Provided passage:
How to Sleep on a Long Plane Flight
Getting off the plane well rested is an art form, so how do you do it?
Saturday, 6 January 2018
When you're on a long flight, and especially a 'red-eye' that departs in the evening and arrives at your destination the next morning, you're most likely going to want to get some sleep on the plane. This can be hard to do, so below I'm sharing some of my experiences on how best to get at least a few hours of shut-eye.
Choose the Right Seat
Where you sit on the plane can affect how much you're disturbed in flight, so do try and select your seat as soon as you can. For me there are a couple of tactics I will always try:
- Get the window seat - Sitting against the window completely minimises the chance you'll be woken by your neighbour needing to get up. You will also get the option of being able to lean your head against the cabin, and you'll also avoid the chances that your leg will get whacked by the crew of other passengers going up and down the aisle. I'd always try and avoid the middle seat as it has no advantages whatsoever.

Material shown:
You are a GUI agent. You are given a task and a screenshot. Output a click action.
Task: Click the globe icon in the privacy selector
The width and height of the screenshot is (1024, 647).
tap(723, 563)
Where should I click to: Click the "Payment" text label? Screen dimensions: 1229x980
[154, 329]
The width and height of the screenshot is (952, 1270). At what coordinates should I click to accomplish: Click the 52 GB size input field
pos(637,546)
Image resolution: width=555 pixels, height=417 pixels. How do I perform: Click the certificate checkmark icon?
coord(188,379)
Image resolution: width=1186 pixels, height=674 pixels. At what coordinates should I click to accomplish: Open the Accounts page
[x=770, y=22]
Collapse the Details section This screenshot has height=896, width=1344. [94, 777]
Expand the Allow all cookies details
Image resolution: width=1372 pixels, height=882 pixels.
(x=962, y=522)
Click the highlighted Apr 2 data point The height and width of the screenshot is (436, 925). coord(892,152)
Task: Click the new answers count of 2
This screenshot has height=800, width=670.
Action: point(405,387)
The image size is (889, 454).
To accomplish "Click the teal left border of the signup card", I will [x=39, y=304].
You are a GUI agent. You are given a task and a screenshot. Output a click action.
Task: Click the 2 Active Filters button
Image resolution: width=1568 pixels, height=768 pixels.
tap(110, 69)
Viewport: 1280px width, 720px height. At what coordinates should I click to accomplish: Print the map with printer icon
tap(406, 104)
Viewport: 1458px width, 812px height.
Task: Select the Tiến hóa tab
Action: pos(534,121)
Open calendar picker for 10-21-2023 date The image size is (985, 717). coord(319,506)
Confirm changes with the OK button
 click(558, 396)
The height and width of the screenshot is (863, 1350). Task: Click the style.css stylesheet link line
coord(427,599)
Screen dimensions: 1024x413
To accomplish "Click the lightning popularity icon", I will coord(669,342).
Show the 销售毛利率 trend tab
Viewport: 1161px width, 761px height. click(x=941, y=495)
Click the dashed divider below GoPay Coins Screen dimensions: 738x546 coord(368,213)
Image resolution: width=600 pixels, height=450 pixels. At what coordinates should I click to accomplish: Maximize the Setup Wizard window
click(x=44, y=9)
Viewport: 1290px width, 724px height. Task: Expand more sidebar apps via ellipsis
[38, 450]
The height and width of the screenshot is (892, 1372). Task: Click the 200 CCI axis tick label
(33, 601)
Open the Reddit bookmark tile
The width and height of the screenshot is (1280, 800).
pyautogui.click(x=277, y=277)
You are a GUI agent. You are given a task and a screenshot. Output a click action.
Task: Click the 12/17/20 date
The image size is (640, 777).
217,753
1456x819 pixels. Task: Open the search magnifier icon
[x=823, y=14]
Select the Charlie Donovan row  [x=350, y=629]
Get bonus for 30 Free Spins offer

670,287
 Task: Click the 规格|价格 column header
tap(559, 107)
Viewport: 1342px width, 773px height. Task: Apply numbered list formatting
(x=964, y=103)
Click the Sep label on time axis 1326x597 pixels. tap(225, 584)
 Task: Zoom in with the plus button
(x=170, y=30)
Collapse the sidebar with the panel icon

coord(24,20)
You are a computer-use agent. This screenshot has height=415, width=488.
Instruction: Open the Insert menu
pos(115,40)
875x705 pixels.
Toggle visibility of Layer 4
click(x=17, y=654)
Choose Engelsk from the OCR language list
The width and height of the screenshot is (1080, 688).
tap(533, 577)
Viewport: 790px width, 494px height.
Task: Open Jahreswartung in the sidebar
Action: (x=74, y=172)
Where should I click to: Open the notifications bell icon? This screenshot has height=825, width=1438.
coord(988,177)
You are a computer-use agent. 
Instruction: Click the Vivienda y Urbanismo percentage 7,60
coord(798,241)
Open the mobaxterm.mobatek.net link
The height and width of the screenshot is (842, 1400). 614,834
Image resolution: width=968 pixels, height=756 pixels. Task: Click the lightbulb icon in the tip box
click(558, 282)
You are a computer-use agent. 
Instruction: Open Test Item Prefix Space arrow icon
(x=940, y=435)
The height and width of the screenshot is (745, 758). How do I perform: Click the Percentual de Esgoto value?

To be done:
1. In the article on sleeping during long flights, reproduce the text that begins at the words "Choose the Right" and stops after "no advantages whatsoever.", swapping "cabin" for "fuselage".
2. According to the article on sleeping during long flights, what is a "red-eye" flight?
The records are separate material, unrelated to the article on sleeping during long flights.

Solutions to the exercise:
1.
Choose the Right Seat
Where you sit on the plane can affect how much you're disturbed in flight, so do try and select your seat as soon as you can. For me there are a couple of tactics I will always try:
- Get the window seat - Sitting against the window completely minimises the chance you'll be woken by your neighbour needing to get up. You will also get the option of being able to lean your head against the fuselage, and you'll also avoid the chances that your leg will get whacked by the crew of other passengers going up and down the aisle. I'd always try and avoid the middle seat as it has no advantages whatsoever.

2. A flight that departs in the evening and arrives at the destination the next morning.